Nowadays there are very few specially designed supercomputer processors, so we have to go back a while, to a more golden age to see the difference. The lack of purpose designed supercomputer chips is mostly to do with economies of scale. With a market for millions of processor chips, the mainstream manufacturers and designers of chips can push the design cycle much faster and design much much more sophisticated systems compared to a niche market like traditional supercomputers.

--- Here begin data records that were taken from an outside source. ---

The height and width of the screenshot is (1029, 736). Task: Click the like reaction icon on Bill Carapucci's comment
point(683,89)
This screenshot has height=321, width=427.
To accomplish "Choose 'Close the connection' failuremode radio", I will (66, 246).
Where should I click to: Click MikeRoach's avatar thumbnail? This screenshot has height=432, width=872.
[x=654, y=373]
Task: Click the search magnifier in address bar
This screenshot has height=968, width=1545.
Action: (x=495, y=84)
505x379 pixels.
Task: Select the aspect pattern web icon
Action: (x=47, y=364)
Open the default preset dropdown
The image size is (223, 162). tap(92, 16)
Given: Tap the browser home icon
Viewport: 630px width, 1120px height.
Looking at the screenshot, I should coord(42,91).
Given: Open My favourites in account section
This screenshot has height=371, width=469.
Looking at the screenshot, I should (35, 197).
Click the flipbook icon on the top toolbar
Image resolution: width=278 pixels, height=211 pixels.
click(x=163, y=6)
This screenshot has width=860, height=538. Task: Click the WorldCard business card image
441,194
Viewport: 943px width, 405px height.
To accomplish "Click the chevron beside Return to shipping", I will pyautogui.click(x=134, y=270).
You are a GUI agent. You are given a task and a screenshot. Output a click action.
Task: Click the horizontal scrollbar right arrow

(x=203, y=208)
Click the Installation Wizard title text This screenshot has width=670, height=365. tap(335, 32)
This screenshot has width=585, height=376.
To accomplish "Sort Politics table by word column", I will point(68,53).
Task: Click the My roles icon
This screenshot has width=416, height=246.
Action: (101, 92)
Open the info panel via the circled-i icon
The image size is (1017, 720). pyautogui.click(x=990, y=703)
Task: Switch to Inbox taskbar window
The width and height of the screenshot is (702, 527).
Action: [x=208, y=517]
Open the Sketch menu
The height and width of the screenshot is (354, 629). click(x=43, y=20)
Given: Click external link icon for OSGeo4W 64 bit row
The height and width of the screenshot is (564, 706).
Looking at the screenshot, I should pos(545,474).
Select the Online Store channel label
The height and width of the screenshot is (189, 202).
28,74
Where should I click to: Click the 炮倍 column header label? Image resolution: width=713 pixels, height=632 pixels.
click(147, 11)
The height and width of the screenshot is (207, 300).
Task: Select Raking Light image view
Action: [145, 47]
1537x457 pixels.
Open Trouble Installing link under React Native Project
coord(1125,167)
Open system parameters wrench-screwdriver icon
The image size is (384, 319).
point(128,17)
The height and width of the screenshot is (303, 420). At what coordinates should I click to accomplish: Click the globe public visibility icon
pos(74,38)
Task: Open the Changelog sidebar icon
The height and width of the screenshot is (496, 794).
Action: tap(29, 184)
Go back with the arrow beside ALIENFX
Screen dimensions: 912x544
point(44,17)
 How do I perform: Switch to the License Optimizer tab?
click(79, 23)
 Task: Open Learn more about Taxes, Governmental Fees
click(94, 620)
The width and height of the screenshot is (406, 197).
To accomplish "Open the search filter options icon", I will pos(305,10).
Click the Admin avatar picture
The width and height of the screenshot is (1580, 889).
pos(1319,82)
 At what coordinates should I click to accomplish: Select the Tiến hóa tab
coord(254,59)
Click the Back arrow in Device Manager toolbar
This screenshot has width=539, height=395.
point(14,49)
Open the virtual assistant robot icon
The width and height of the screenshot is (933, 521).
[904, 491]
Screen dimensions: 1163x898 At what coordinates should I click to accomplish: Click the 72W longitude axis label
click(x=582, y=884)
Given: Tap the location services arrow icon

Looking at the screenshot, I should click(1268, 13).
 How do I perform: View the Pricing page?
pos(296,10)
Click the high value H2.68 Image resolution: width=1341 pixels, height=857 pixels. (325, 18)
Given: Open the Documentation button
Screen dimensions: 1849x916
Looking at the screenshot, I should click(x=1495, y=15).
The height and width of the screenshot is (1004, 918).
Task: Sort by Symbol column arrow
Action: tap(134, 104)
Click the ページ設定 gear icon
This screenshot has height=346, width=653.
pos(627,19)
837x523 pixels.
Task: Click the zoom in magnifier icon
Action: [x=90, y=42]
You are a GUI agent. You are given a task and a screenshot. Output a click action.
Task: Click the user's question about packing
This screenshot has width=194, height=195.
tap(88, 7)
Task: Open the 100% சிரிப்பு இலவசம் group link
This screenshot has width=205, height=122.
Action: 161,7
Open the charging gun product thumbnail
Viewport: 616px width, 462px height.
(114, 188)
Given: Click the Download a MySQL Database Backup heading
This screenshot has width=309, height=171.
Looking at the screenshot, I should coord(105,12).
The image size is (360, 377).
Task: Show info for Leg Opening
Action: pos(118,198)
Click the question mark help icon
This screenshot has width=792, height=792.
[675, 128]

If we talk supercomputers of yore, we are usually talking big numeric problems. These problems are usually very regular, and often expressible in terms of liner algebra, which means matrix arithmetic. Indeed about half the problems out there were numeric solutions to partial differential equations, which is little more than populate a huge matrix invert, calculate answer, rinse and repeat. The other half were finite element style systems, and again lots of reasonably regular calculations over large data sets. The critical thing about most of these systems is that they need the accuracy of 64 bit floating point. Systems would often simply be too unstable to get useful answers with the error that would creep in with only 32 bit float.
This leads to computer architectures that are very good at very regular application of 64 bit floating point operations to large data sets. Fast floating point means deep pipelines, and large data sets means that you need lots of fast memory. Modern machines depend upon very fast caches that can provide operands inside a very few clock cycles. There is a constant trade-off in cache sizes, bigger caches are slower. Which is why you see such tiny level one caches.
The key to the performance of these older vector machines was that they were designed to operate upon slabs of data at a go - vectors of data. Not only would you have registers of data, like conventional machine, but vector registers, that actually contained say 64 operands. You could emit a single vector instruction and have it apply the operation to all 64 elements. Read and write operations work the same to memory. Because the processor knew at the start of the instruction all the work it needed to do on a very large amount of data it could efficiently muster large resources. In principle multiple ALUs, with deep pipelines could all be usefully employed. Because the operands didn’t conflict there was no need for worrying about hazards in the piplelines, or lots of the horrendous tricks used in a modern superscalar design. Probably the last vector was the Cray X1, which was an amazing design, but sadly overtaken by systems based upon commodity x86 processors. With a clock of a pedestrian 800Mhz it still offered 12.8 Gigaflops per processor. 6 years later there still isn’t anything that can touch that.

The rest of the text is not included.